President Paul Kagame of Rwanda has been a very effective leader for his small Central African nation. First, he led the Rwandan Patriotic Front when it ended the 1994 genocide and brought a measure of stability to a land that had just suffered a terrible holocaust. Then as vice president until 2000, and president since then (being formally elected under the current constitution twice, in 2003 and 2010), he has helped usher in remarkable economic growth and human development. Many Western leaders have personally offered high praise for Kagame—calling him a “visionary” and among “the greatest leaders of our time”—and have marshalled considerable resources to aid in Rwanda’s post-genocide development.

But his leadership has not been without controversy. There have been some excesses and allegations of abuses of political opponents during the Kagame years. And his abuses of power have arguably increased in recent years—suggesting that, whatever his past accomplishments, his real motives for wanting to stay in office may have less to do with a call to service and more with his increasingly autocratic tendencies.

On balance, though, he has been an effective leader who has saved countless lives. Does that legacy justify his seeking what would be a third seven-year term in the nation’s 2017 presidential elections? Rwandan voters choose today whether to approve a constitutional amendment—already passed by the Senate—that would allow President Kagame another stint in power.

Murky waters 

Kagame has been for his nation arguably what Franklin D. Roosevelt was for our own, given the nature of the emergencies facing Rwanda that led to his ascent to power. And we elected FDR four times. To be sure, after the fact, we thought better of it and decided never to allow that again. But we did it. George Washington chose not to run for a third term, but he was blessed with a legion of founding fathers of remarkable ability all around him, and was succeeded by Adams and Jefferson. Lincoln never had the chance to consider a third term—and maybe we would have been better off in the day if he could have served for many years. 

I am not comparing Kagame with Washington, Lincoln and Roosevelt to assert that he belongs in their league.
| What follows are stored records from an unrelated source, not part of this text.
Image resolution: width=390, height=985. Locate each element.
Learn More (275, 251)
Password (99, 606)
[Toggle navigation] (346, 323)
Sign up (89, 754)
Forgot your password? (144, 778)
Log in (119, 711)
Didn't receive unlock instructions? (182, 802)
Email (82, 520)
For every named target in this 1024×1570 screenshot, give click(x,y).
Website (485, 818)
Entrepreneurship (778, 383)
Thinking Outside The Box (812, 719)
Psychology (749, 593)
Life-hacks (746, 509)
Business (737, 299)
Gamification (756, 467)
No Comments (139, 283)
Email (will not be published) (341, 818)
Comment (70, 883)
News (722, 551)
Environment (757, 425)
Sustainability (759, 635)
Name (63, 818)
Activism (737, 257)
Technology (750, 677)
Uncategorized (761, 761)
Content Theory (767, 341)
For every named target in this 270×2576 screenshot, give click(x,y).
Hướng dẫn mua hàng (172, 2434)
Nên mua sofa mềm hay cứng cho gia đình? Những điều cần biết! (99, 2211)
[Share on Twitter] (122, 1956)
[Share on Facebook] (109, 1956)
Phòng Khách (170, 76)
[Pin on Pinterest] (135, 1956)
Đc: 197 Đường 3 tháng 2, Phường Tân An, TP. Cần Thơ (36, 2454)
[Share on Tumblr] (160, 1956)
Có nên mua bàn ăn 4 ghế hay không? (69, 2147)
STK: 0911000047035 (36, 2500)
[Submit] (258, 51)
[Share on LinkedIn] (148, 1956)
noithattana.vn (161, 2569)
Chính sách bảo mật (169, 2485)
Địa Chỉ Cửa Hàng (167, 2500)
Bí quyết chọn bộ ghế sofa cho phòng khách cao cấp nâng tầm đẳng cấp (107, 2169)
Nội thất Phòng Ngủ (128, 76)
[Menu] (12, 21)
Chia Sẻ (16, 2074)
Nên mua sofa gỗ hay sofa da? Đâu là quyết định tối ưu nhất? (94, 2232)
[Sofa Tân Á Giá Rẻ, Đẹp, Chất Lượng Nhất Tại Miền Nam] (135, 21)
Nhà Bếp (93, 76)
But to dramatize the issue, suppose that he is just as important to his nation as those three gentlemen have been to ours. Would that justify another term? Putting the question this way muddies the waters, but I think it is the only fair way to address the issue. 

More often than not, of course, two terms is more than a given leader deserves. Witness President Hamid Karzai in Afghanistan, or Pierre Nkurunziza in Burundi who just garnered a third term amidst much violence, or Joseph Kabila next door in the Democratic Republic of Congo who is due to step down next year. Indeed, Kabila may or may not do so—and it would be unambiguously bad for his country and American interests if he stayed past that date. All the more reason that, for consistency, we should want Kagame to step down—otherwise leaders like Kabila could use his behavior to excuse and justify their own attempts to hold onto power indefinitely. 

But is it really so simple in his case, and is it really such an easy call? Another tough case is President Yoweri Museveni of Uganda, who has brought a degree of peace and development to his nation after the Amin and Obote periods—but who is now in his sixth term. Perhaps once in a blue moon, a nation can benefit from multiple terms in office for a particularly gifted leader at a particularly fraught and important period in a country’s history.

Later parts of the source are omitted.